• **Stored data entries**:
Content starts
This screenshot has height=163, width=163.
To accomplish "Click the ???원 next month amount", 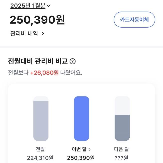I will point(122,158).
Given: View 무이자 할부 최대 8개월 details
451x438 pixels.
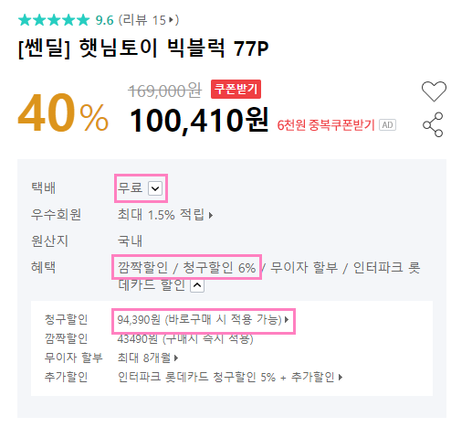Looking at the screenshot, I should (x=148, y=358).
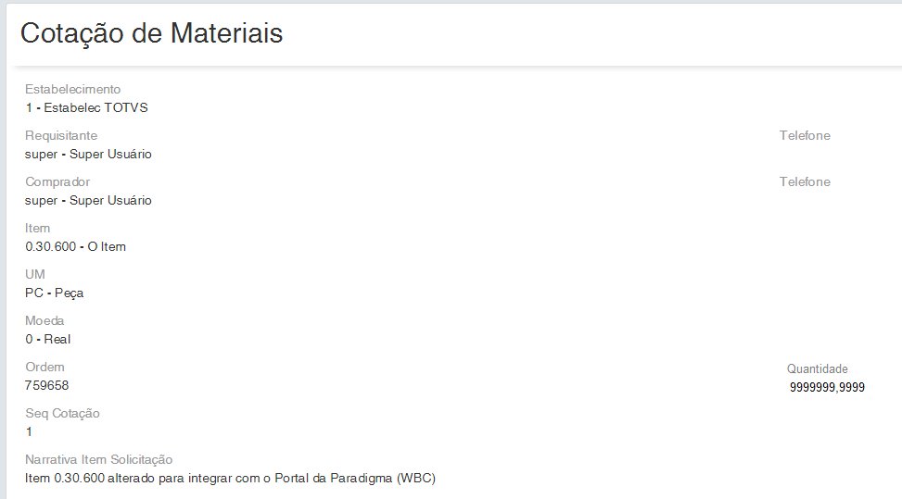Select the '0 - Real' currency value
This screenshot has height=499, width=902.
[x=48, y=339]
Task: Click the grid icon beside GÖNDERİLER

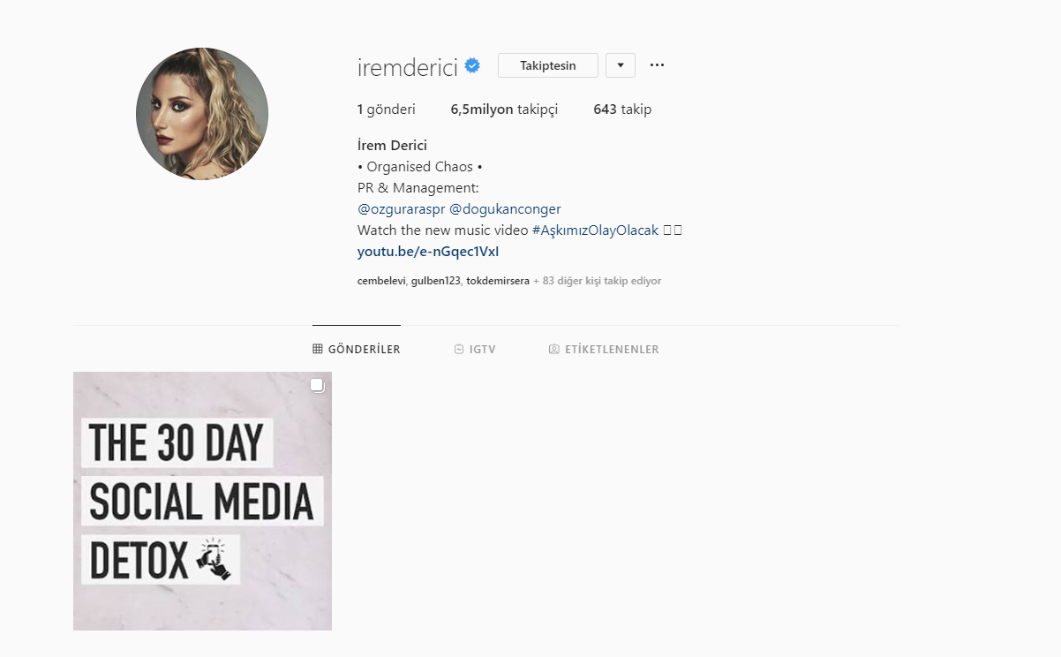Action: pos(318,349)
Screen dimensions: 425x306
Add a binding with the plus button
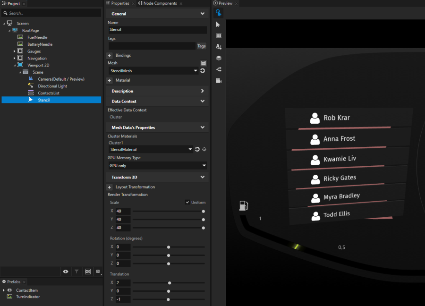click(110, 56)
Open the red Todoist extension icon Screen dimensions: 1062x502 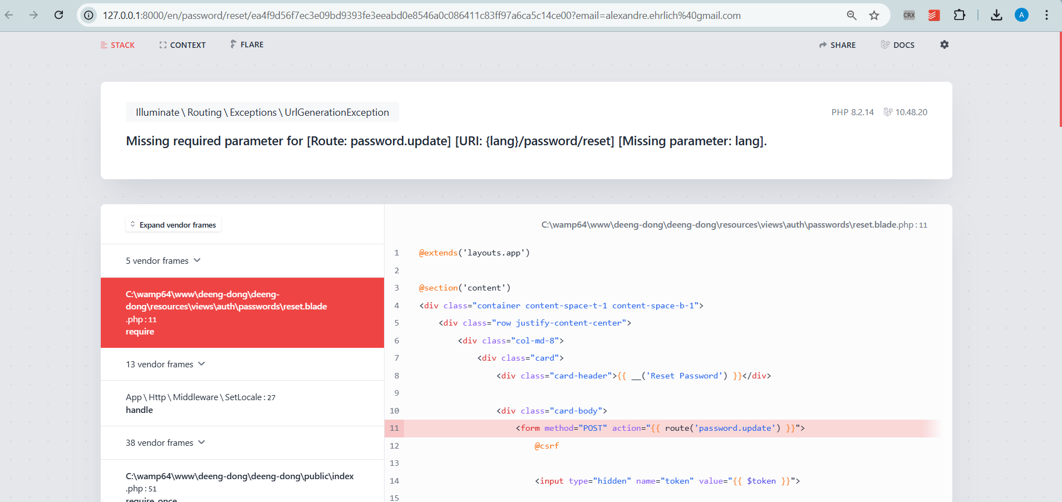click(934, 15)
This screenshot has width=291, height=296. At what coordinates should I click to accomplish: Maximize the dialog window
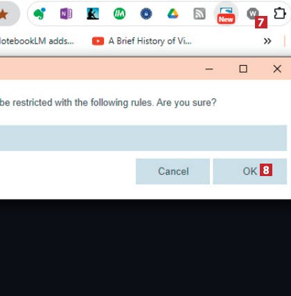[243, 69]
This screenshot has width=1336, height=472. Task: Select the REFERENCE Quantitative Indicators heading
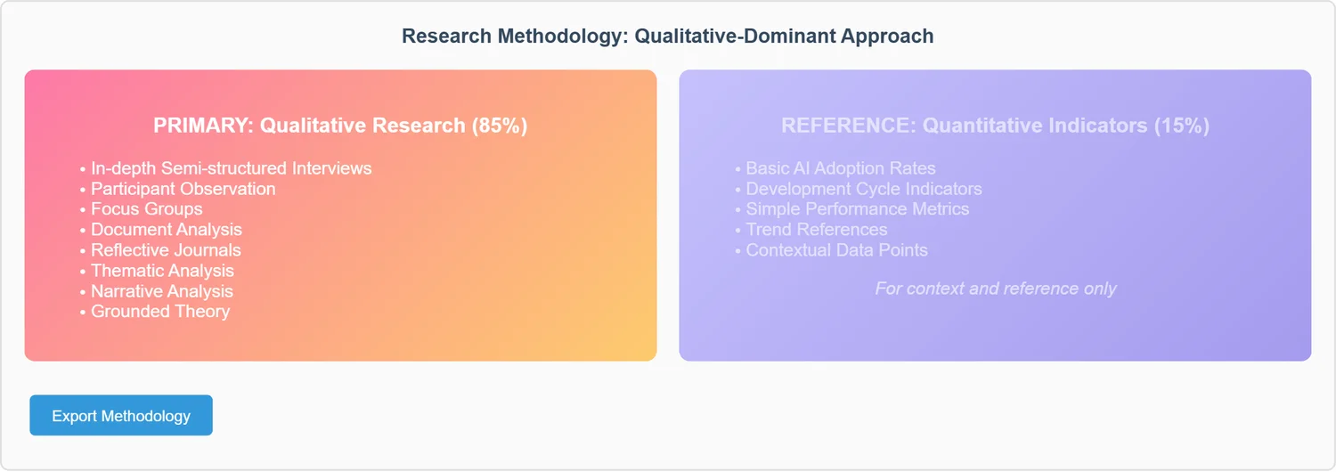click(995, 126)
Content ends
• **Exercise requirements**:
Nothing but the lines above from the one that has "451x438 pixels." down to the one that has "Screen dimensions: 425x306" belongs in the answer, copied exactly, without pictures.

• **Exercise output**:
451x438 pixels.
Looking at the screenshot, I should (x=148, y=358).
Select the '0 - Real' currency value
This screenshot has height=499, width=902.
[x=48, y=339]
Task: Click the grid icon beside GÖNDERİLER

Action: pos(318,349)
Screen dimensions: 425x306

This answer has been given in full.